Anthony DeCurtis: Rocking My Life Away

Anthony DeCurtis: Rocking My Life Away

With a Ph.D. and a tenure as a professor of literature behind him, Rolling Stone editor Anthony DeCurtis is not a typical rock critic. His best work provides a model of professional, intelligent, non-self-indulgent rock writing, and Rocking My Life Away compiles some of that work. The high points—which include a prescient 1981 look at Athens, Georgia's music scene and the inexplicably rejected liner notes for Phil Spector's box set Back To Mono—are exemplary pieces. Much of Rocking My Life Away's material, however, originally appeared in Rolling Stone in the late '80s/early '90s and reflects both the positive and negative aspects of that period in the publication's history. Articles on 10,000 Maniacs, U2, and R.E.M. written at the height of the bands' careers all remain interesting.
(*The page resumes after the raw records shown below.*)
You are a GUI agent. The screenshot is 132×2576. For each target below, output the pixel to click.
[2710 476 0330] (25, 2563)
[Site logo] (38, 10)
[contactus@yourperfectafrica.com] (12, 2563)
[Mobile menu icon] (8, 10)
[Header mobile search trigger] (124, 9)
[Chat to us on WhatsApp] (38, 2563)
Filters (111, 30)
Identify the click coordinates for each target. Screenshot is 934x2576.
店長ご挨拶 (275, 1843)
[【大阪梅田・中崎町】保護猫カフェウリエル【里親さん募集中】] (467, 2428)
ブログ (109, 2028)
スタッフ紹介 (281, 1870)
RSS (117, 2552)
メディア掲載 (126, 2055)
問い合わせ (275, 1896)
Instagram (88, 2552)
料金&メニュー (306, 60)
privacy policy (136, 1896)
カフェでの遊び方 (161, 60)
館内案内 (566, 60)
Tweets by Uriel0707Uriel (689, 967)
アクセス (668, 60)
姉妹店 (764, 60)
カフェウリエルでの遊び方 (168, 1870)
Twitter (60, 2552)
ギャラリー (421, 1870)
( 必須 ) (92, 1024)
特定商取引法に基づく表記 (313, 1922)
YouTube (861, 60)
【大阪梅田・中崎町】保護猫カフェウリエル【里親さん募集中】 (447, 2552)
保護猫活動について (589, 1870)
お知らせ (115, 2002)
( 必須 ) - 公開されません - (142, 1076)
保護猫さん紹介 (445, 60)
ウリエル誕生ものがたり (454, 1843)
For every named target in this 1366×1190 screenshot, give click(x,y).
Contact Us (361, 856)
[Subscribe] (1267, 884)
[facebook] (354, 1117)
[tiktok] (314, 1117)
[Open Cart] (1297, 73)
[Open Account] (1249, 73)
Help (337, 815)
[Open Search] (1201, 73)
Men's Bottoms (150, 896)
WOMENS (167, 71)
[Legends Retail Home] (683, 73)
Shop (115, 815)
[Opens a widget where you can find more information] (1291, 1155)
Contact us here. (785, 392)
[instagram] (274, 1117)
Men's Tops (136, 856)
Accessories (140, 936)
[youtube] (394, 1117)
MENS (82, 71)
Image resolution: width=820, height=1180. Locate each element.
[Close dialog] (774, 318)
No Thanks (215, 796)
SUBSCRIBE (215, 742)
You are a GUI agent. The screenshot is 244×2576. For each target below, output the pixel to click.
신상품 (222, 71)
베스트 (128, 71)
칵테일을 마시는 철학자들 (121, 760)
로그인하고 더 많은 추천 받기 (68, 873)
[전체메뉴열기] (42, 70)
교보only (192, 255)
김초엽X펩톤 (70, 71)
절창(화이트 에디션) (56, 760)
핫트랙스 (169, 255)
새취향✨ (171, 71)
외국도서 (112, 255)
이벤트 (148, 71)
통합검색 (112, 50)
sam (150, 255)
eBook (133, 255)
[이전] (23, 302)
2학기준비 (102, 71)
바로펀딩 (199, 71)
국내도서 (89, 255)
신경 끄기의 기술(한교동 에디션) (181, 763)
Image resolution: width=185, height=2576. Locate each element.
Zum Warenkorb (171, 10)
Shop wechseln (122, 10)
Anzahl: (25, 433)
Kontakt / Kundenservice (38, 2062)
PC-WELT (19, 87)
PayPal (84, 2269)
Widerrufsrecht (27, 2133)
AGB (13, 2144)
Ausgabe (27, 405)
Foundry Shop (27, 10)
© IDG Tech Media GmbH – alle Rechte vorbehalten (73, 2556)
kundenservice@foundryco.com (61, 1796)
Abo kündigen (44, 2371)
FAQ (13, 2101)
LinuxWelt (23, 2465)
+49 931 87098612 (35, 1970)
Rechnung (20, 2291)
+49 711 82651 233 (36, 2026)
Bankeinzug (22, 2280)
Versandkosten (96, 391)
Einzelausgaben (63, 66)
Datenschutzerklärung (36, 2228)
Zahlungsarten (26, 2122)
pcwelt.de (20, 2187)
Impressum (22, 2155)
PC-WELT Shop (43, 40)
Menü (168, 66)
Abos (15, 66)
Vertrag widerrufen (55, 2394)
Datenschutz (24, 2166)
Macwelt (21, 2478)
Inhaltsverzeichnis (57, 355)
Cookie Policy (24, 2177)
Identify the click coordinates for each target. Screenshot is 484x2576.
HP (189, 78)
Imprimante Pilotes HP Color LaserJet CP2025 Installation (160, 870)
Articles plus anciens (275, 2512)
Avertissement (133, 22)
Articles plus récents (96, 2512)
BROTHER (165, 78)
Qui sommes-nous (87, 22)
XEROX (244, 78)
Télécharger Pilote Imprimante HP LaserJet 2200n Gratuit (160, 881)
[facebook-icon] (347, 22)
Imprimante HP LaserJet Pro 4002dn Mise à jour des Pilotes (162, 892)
The same can't be said, however, for a 1990 piece on The Rolling Stones commemorating the group's selection as "Artist Of The Year." DeCurtis does nothing to question the validity of the title—were the Steel Wheels album and tour really the most important musical happenings of the previous year?—and allows Jagger and Richards to spend most of the article discussing such rockin' topics as the economic difficulties of touring Europe. Just as questionable, especially in light of the chilly years that followed, is DeCurtis' unqualified praise—in a 1989 article mostly about the horrors of censorship—of the Gay Men's Health Crisis' decision to pull the plug on a Guns N' Roses benefit concert in its name. This is, of course, due to Axl's Rose's infamous racist and homophobic lyric to "One In A Million." But DeCurtis, who elsewhere in the same article notes that "rock 'n' roll has drawn much of its power from its willingness to express the forbidden idea, to say the thing that should not be said, to shock," doesn't give any space to Rose's defense of the objectionable lines, however lame that defense may have been. Dated pieces, such as one on the hot campus reads of 1989, are dispensable, and when DeCurtis does get personal, he's considerably less engaging. The author's main flaw, though, is that his conservative writing style works more consistently than his conservative choice of subjects, which begins to bore after a while. Otherwise, it's an interesting collection, and DeCurtis an insightful, intelligent guide.